Entries from a dataset:

----------

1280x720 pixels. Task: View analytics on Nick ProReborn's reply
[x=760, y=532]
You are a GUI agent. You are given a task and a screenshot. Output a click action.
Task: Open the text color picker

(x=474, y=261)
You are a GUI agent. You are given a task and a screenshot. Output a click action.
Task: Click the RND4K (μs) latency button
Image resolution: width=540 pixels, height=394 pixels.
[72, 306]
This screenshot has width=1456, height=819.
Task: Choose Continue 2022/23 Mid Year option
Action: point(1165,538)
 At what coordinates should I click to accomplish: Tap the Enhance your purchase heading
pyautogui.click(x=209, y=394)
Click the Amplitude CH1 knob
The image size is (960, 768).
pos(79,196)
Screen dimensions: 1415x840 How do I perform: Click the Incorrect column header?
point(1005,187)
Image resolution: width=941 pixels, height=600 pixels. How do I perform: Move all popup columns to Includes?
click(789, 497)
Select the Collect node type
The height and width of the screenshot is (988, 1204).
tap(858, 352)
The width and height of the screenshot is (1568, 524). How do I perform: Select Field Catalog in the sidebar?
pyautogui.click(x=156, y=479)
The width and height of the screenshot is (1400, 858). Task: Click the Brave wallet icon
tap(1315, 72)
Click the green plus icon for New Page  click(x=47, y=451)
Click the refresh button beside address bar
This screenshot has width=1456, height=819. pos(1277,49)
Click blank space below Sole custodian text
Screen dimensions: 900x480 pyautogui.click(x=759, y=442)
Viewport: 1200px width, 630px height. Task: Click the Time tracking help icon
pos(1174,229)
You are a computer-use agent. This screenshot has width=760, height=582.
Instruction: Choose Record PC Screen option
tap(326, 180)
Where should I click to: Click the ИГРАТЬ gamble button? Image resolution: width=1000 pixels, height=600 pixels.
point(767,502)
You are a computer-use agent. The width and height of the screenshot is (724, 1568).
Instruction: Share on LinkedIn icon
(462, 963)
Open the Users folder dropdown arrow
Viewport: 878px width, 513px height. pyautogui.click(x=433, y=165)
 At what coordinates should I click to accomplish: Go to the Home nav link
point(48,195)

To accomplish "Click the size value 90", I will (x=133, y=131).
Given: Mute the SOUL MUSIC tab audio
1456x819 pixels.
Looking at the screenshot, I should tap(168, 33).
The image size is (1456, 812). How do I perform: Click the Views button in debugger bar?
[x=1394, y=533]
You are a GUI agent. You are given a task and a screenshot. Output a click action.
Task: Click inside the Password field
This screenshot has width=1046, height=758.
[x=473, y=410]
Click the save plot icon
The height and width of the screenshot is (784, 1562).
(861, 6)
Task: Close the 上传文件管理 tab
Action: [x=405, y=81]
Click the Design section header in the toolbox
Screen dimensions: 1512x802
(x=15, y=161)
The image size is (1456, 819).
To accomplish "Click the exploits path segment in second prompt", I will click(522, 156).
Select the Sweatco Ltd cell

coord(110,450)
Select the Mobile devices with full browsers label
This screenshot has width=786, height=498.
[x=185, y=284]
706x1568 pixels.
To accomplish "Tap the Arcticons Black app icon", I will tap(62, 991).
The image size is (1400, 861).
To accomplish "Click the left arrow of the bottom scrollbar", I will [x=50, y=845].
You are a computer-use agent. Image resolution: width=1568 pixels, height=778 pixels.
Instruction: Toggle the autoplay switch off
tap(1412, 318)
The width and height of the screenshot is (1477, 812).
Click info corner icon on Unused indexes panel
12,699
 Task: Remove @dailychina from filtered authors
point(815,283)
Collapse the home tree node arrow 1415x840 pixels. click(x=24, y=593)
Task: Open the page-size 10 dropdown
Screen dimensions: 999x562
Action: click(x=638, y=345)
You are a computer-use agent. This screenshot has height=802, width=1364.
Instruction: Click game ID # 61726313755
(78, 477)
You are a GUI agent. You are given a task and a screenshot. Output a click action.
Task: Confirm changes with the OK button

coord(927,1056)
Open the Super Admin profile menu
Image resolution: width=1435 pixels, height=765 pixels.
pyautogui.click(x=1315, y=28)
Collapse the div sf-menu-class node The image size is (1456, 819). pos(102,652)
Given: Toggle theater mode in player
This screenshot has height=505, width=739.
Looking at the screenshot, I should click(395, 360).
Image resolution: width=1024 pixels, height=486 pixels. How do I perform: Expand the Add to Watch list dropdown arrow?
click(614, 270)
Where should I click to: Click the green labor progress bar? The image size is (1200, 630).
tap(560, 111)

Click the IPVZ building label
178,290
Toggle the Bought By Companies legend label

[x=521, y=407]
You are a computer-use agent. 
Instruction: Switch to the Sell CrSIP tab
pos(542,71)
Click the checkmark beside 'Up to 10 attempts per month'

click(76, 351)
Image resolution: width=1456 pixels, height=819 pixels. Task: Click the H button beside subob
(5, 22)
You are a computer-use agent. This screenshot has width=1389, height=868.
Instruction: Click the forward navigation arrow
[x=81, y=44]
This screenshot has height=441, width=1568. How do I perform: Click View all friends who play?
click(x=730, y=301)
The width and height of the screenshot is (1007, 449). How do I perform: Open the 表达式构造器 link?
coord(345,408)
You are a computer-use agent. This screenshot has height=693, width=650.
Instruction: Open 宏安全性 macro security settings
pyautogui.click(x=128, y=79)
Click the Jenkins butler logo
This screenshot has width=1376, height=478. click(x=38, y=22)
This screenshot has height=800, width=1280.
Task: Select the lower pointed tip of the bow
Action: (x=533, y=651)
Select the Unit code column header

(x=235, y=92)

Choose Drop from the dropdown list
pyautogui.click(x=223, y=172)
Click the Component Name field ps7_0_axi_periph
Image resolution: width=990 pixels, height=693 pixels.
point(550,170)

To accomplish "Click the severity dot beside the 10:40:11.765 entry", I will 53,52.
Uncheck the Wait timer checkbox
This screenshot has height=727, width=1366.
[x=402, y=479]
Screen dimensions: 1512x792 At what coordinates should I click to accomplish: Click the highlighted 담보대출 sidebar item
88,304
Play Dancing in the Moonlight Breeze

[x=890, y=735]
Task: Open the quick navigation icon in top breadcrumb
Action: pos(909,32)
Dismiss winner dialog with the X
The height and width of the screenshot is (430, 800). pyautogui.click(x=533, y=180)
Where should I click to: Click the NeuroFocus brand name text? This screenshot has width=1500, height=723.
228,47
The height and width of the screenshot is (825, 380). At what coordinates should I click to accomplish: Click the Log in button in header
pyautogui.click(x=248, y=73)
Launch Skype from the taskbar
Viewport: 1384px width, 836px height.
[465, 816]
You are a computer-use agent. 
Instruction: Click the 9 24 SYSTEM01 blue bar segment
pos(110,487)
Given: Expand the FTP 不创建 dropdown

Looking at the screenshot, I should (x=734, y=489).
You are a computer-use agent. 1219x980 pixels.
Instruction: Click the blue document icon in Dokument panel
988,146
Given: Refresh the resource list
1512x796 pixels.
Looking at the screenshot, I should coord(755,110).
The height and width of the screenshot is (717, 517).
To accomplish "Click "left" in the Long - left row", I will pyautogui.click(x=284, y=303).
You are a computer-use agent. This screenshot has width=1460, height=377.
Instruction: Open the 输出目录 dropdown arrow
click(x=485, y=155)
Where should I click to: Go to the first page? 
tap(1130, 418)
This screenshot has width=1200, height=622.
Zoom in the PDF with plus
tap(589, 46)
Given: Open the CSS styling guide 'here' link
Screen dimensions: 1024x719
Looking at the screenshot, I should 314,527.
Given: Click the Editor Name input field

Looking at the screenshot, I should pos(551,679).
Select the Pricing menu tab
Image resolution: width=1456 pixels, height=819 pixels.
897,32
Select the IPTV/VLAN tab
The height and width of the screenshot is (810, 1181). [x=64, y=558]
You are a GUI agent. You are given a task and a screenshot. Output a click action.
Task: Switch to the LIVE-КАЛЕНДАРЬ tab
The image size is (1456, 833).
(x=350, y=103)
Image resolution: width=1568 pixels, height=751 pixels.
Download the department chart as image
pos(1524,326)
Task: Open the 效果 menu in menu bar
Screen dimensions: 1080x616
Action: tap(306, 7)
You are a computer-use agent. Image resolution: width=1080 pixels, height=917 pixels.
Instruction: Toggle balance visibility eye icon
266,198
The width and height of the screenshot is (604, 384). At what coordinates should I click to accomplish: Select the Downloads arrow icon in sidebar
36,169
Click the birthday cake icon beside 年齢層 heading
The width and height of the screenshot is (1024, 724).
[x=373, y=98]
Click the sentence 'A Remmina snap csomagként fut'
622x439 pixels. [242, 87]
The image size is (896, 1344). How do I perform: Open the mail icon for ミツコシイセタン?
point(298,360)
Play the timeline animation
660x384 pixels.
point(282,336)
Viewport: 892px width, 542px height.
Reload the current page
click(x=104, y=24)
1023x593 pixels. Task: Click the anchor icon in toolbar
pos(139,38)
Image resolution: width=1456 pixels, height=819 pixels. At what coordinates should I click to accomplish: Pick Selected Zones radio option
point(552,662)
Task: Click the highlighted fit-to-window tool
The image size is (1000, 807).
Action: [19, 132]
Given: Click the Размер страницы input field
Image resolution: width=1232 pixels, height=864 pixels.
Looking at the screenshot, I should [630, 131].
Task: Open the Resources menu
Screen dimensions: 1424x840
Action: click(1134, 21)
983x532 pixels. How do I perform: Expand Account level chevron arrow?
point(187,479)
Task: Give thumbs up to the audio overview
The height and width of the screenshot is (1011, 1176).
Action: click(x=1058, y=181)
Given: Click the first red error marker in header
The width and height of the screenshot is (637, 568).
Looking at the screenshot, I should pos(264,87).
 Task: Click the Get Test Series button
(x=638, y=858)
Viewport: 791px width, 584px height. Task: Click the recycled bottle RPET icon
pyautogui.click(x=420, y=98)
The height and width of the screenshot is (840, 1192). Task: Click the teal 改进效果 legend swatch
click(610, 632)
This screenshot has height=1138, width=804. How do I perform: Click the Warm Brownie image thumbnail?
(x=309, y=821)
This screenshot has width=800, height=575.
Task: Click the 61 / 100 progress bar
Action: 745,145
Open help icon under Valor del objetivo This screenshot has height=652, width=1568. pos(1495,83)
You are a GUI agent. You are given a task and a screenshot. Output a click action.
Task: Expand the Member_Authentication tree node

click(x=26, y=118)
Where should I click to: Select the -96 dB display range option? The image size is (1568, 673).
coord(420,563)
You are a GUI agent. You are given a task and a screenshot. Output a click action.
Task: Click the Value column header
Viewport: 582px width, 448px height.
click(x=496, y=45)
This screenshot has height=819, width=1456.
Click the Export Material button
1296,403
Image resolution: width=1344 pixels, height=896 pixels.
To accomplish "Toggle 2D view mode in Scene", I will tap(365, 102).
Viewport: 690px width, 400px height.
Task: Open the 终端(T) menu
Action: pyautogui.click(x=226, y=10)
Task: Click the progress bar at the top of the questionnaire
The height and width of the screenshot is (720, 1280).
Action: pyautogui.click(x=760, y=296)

----------

Exercise directions: Could you copy the entries above verbatim, from the line with "Click the IPVZ building label" to the line with "click(76, 351)", both lines included?

Exercise result:
Click the IPVZ building label
178,290
Toggle the Bought By Companies legend label

[x=521, y=407]
You are a computer-use agent. 
Instruction: Switch to the Sell CrSIP tab
pos(542,71)
Click the checkmark beside 'Up to 10 attempts per month'

click(76, 351)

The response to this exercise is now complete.